The couples result reveals file-level co-change matrices that the agent uses to identify blast radius.

Pattern 4: Style Enforcement¶

Goal: Establish and enforce code style baselines using cohesion and comment density metrics.

How It Works¶

1. Analyze the existing codebase to establish baseline metrics.
2. When generating new code, ensure it meets or exceeds the baseline.
3. Flag deviations for review.

Agent Workflow¶

flowchart LR
    BASELINE["Analyze existing code<br/><em>establish baselines</em>"]
    GENERATE["Generate new code"]
    CHECK["Check against<br/>baselines"]
    PASS{Meets<br/>standards?}
    FIX["Fix style issues"]
    ACCEPT["Accept code"]

    BASELINE --> GENERATE --> CHECK --> PASS
    PASS -->|No| FIX --> CHECK
    PASS -->|Yes| ACCEPT

Baseline Metrics¶

Example Agent Prompt¶

Before writing new code for this module, analyze the existing files in
pkg/handlers/ using codefang_analyze to understand the current code style
baselines.
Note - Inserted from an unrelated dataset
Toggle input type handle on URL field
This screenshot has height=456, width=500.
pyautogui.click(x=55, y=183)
Then generate the new handler following the same patterns --
matching comment density, complexity levels, and cohesion scores.
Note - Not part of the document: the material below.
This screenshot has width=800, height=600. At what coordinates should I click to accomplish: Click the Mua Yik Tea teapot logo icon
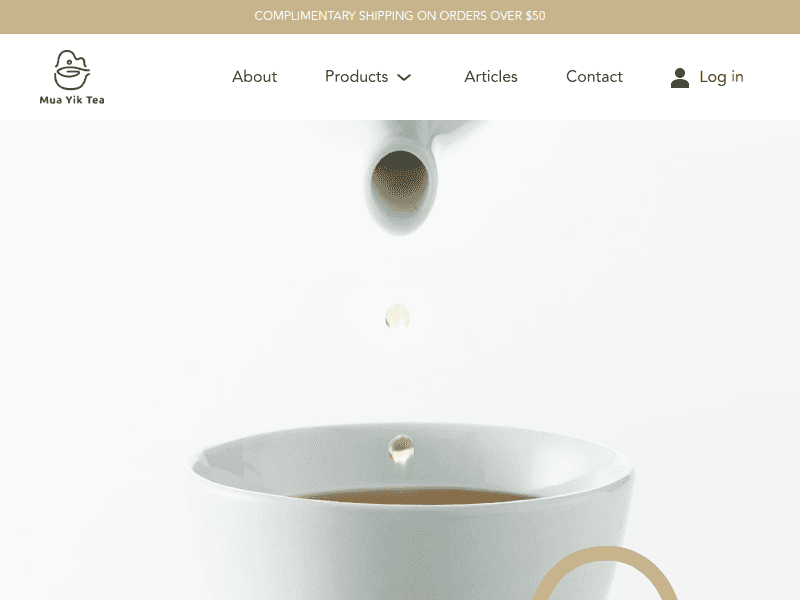pyautogui.click(x=72, y=70)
Pattern 5: Developer Onboarding Context¶

Goal: Help agents understand team dynamics and code ownership.

How It Works¶

The devs and file-history analyzers reveal who owns which parts of the codebase, how active different areas are, and what languages are used where.

Agent Workflow¶

1. Agent needs to modify an unfamiliar module.
2. It calls codefang_history with devs and file-history analyzers.
3. From the results, it learns:
   • Who primarily maintains this code (for review assignment)
   • How frequently this code changes (stability indicator)
   • What languages and patterns are used
4. It tailors its changes to match the existing maintainer's style.

Example¶

{
  "name": "codefang_history",
  "arguments": {
    "repo_path": "/home/user/projects/myapp",
    "analyzers": ["devs", "file-history"],
    "limit": 1000,
    "since": "2024-01-01"
  }
}

Pattern 6: Anomaly Detection in Generated Code¶

Goal: Use temporal anomaly detection to flag unusual patterns in ongoing development.

Agent Workflow¶

1. After a sprint of AI-assisted development, run codefang_history with the anomaly analyzer.
2. The Z-score-based detector flags commits where metrics deviate significantly from the historical baseline.
3. The agent reviews flagged commits and suggests fixes.

{
  "name": "codefang_history",
  "arguments": {
    "repo_path": "/home/user/projects/myapp",
    "analyzers": ["anomaly", "devs"],
    "since": "168h"
  }
}

MCP Integration Best Practices¶

Tool Selection¶

Performance Tips¶

• Limit history depth: Use the limit parameter (default: 1000) to avoid analyzing the entire history when recent context is sufficient.
• Use since for incremental context: "since": "720h" (30 days) provides recent context without processing years of history.
• Select specific analyzers: Running all analyzers is expensive. Choose only the ones relevant to the current task.
• Cache UAST results: If analyzing multiple aspects of the same file, parse once and reuse the UAST tree.

Error Recovery¶

Agents should handle common errors gracefully:

1. If codefang_analyze returns an error for unsupported language,
   fall back to basic heuristic analysis.
2. If codefang_history fails (not a git repo), skip history-based
   patterns and rely on static analysis only.
3. If code exceeds 1 MB limit, split into smaller units and
   analyze each separately.

End-to-End Example: Feature Implementation¶

Here is a complete agent workflow for implementing a new feature:

1. UNDERSTAND: Parse existing code with uast_parse to understand structure
2. ASSESS: Run codefang_history (couples, devs) to understand change risk
3. PLAN: Use architectural context to plan the implementation
4. IMPLEMENT: Generate the code
5. CHECK: Run codefang_analyze (complexity, comments, cohesion)
6. FIX: Refactor any functions exceeding complexity thresholds
7. VERIFY: Re-run analysis to confirm all metrics pass
8. DELIVER: Present the code with analysis report

This workflow turns the AI agent from a code generator into a quality-aware engineering assistant that produces code meeting defined standards.